**Prompt**
Please give every entry again, exactly as it reads.

**Dataset excerpts**
>>>>>

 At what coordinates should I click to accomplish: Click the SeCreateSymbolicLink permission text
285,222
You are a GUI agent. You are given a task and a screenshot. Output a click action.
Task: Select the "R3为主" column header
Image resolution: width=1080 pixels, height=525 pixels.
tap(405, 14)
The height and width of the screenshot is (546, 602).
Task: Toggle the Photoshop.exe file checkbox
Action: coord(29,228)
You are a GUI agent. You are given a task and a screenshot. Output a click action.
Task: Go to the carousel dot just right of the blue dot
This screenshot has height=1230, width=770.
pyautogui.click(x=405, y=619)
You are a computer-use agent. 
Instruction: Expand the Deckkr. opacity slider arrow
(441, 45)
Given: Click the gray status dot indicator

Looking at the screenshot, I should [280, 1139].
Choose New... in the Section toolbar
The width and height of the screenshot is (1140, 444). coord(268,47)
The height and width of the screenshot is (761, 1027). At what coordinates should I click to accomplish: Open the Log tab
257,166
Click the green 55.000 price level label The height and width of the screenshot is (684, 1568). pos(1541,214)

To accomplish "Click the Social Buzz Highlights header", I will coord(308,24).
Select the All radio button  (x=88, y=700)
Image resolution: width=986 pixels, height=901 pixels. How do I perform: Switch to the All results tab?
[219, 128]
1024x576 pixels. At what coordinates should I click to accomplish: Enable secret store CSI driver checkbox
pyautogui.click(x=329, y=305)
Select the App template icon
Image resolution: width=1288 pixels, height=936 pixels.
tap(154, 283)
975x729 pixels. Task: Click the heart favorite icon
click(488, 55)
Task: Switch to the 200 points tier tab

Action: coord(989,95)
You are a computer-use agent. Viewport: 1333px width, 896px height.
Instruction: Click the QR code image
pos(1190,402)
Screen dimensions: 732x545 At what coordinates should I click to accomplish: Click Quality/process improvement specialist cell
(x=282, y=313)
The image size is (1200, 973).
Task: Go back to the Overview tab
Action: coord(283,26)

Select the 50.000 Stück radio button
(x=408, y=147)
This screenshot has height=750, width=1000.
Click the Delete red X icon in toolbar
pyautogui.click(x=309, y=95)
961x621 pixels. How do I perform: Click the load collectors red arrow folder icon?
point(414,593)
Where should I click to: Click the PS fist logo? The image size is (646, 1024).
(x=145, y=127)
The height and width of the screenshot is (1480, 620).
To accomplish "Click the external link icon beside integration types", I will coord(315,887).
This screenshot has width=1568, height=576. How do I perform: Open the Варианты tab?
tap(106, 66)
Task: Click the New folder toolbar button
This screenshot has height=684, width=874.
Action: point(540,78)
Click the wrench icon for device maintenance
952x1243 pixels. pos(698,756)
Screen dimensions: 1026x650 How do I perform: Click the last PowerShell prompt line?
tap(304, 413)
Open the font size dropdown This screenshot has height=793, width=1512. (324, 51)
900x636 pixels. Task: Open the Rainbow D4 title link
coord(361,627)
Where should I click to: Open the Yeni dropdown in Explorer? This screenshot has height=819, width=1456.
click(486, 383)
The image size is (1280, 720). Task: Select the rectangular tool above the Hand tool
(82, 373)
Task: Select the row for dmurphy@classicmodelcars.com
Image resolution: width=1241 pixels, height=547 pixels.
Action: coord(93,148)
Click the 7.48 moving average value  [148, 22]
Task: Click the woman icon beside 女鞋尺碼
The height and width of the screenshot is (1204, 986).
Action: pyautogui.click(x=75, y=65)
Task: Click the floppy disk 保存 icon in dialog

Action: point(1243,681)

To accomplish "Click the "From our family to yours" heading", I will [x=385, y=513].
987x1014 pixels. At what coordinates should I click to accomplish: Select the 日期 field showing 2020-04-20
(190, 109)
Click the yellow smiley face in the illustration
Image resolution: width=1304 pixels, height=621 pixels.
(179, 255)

<<<<<

**Exercise result**
 At what coordinates should I click to accomplish: Click the SeCreateSymbolicLink permission text
285,222
You are a GUI agent. You are given a task and a screenshot. Output a click action.
Task: Select the "R3为主" column header
Image resolution: width=1080 pixels, height=525 pixels.
tap(405, 14)
The height and width of the screenshot is (546, 602).
Task: Toggle the Photoshop.exe file checkbox
Action: coord(29,228)
You are a GUI agent. You are given a task and a screenshot. Output a click action.
Task: Go to the carousel dot just right of the blue dot
This screenshot has height=1230, width=770.
pyautogui.click(x=405, y=619)
You are a computer-use agent. 
Instruction: Expand the Deckkr. opacity slider arrow
(441, 45)
Given: Click the gray status dot indicator

Looking at the screenshot, I should [280, 1139].
Choose New... in the Section toolbar
The width and height of the screenshot is (1140, 444). coord(268,47)
The height and width of the screenshot is (761, 1027). At what coordinates should I click to accomplish: Open the Log tab
257,166
Click the green 55.000 price level label The height and width of the screenshot is (684, 1568). pos(1541,214)

To accomplish "Click the Social Buzz Highlights header", I will coord(308,24).
Select the All radio button  (x=88, y=700)
Image resolution: width=986 pixels, height=901 pixels. How do I perform: Switch to the All results tab?
[219, 128]
1024x576 pixels. At what coordinates should I click to accomplish: Enable secret store CSI driver checkbox
pyautogui.click(x=329, y=305)
Select the App template icon
Image resolution: width=1288 pixels, height=936 pixels.
tap(154, 283)
975x729 pixels. Task: Click the heart favorite icon
click(488, 55)
Task: Switch to the 200 points tier tab

Action: coord(989,95)
You are a computer-use agent. Viewport: 1333px width, 896px height.
Instruction: Click the QR code image
pos(1190,402)
Screen dimensions: 732x545 At what coordinates should I click to accomplish: Click Quality/process improvement specialist cell
(x=282, y=313)
The image size is (1200, 973).
Task: Go back to the Overview tab
Action: coord(283,26)

Select the 50.000 Stück radio button
(x=408, y=147)
This screenshot has height=750, width=1000.
Click the Delete red X icon in toolbar
pyautogui.click(x=309, y=95)
961x621 pixels. How do I perform: Click the load collectors red arrow folder icon?
point(414,593)
Where should I click to: Click the PS fist logo? The image size is (646, 1024).
(x=145, y=127)
The height and width of the screenshot is (1480, 620).
To accomplish "Click the external link icon beside integration types", I will coord(315,887).
This screenshot has width=1568, height=576. How do I perform: Open the Варианты tab?
tap(106, 66)
Task: Click the New folder toolbar button
This screenshot has height=684, width=874.
Action: point(540,78)
Click the wrench icon for device maintenance
952x1243 pixels. pos(698,756)
Screen dimensions: 1026x650 How do I perform: Click the last PowerShell prompt line?
tap(304, 413)
Open the font size dropdown This screenshot has height=793, width=1512. (324, 51)
900x636 pixels. Task: Open the Rainbow D4 title link
coord(361,627)
Where should I click to: Open the Yeni dropdown in Explorer? This screenshot has height=819, width=1456.
click(486, 383)
The image size is (1280, 720). Task: Select the rectangular tool above the Hand tool
(82, 373)
Task: Select the row for dmurphy@classicmodelcars.com
Image resolution: width=1241 pixels, height=547 pixels.
Action: coord(93,148)
Click the 7.48 moving average value  [148, 22]
Task: Click the woman icon beside 女鞋尺碼
The height and width of the screenshot is (1204, 986).
Action: pyautogui.click(x=75, y=65)
Task: Click the floppy disk 保存 icon in dialog

Action: point(1243,681)

To accomplish "Click the "From our family to yours" heading", I will [x=385, y=513].
987x1014 pixels. At what coordinates should I click to accomplish: Select the 日期 field showing 2020-04-20
(190, 109)
Click the yellow smiley face in the illustration
Image resolution: width=1304 pixels, height=621 pixels.
(179, 255)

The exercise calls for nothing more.